● **Recorded information**
———

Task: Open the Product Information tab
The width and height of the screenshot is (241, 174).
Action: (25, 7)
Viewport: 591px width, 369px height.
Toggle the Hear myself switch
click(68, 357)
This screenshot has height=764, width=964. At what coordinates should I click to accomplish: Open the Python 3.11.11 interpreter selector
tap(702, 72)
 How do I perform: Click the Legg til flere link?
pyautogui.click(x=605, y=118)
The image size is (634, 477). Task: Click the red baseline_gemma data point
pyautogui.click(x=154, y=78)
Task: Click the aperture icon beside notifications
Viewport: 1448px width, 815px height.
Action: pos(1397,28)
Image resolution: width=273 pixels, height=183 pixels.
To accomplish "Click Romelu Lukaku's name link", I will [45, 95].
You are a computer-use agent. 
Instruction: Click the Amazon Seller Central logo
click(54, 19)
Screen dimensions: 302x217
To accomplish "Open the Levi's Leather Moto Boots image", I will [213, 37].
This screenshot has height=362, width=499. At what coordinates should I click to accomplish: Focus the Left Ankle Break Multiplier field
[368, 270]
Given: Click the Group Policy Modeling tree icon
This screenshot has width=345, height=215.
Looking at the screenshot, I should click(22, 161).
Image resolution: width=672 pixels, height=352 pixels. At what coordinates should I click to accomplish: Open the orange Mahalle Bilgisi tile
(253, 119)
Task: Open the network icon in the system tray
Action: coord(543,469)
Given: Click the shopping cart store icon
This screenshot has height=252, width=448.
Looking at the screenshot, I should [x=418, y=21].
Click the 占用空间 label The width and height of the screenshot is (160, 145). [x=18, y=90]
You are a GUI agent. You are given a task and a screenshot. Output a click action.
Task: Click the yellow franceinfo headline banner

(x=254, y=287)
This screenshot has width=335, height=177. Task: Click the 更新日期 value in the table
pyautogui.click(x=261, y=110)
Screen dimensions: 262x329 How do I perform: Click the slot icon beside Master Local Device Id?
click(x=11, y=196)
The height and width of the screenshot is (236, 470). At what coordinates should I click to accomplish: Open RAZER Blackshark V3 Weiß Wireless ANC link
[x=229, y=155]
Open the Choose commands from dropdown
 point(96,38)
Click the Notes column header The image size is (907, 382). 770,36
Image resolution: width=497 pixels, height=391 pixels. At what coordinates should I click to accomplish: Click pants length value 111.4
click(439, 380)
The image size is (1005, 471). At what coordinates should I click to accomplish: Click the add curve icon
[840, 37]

———

● **Activity**
Where does the word "will" occur in the data? Copy every line that has it.

● **Solution for this task**
To accomplish "Click Romelu Lukaku's name link", I will [45, 95].
To accomplish "Open the Levi's Leather Moto Boots image", I will [213, 37].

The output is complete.